Questo uomo si chiama Micheal Moore.
Capitalism, a love story, la sua ultima opera cinematografica, presentata alla Mostra Internazionale d’arte Cinematografica di Venezia, propone un’indagine sulla crisi finanziaria americana, mediante un’analisi attenta e diligente, che scova sin dalle origini le ragioni di un crollo economico, che, forse, si sarebbe potuto evitare. Vent’anni fa Moore, con il film documentario “Roger e me” metteva in mostra i retroscena della crisi della General Motors, nella cittadina di Flint, dove oggi fa ritorno per le sue indagini.

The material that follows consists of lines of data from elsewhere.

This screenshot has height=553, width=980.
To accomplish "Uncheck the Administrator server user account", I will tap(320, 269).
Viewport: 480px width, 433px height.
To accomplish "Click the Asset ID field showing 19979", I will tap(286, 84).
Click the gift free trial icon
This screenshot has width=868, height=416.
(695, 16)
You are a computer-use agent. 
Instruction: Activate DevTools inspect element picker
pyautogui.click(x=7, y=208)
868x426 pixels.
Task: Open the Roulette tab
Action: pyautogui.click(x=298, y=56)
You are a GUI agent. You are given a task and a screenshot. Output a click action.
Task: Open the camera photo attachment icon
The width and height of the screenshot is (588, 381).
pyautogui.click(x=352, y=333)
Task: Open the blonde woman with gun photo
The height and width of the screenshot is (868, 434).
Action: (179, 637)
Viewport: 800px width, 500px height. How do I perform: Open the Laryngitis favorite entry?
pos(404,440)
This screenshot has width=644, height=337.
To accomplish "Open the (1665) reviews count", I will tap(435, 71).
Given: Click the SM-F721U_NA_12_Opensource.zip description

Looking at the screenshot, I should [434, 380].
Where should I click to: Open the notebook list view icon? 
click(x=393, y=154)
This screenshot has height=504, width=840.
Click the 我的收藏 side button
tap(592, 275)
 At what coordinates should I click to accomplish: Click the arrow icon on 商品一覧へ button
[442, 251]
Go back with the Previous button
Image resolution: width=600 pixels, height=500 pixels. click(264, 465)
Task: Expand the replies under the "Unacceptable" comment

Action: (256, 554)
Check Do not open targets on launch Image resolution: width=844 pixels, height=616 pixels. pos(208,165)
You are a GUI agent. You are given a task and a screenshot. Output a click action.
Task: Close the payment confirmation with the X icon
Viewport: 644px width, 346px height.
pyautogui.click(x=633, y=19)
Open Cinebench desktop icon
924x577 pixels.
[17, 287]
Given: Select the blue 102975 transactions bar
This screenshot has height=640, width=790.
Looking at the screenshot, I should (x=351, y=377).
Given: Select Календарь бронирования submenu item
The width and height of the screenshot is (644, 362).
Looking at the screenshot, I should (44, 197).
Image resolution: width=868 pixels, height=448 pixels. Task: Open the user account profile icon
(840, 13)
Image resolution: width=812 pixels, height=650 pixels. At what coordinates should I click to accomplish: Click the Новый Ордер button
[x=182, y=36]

Le problematiche (per non dire catastrofi) sociali, politiche ed economiche sono da sempre il chiodo fisso del regista americano, basti pensare a The One, Bowling a Coloumbine, Farenheit 9/11, Sicko. In Capitalism A Love Story, Micheal Moore parte addirittura dall’Impero Romano, per dimostrare quanto la corruzione e il desiderio di potere degli esseri umani non siano cambiati poi così tanto. Una corsa continua ed esasperata al profitto, che ha scatenato tutti i suoi effetti devastanti sui lavoratori più umili. Moore non gira certo intorno alla questione, ma vi entra dentro volontariamente, in maniera diretta, affrontandola con grande spirito critico e un bel po’ di arguzia.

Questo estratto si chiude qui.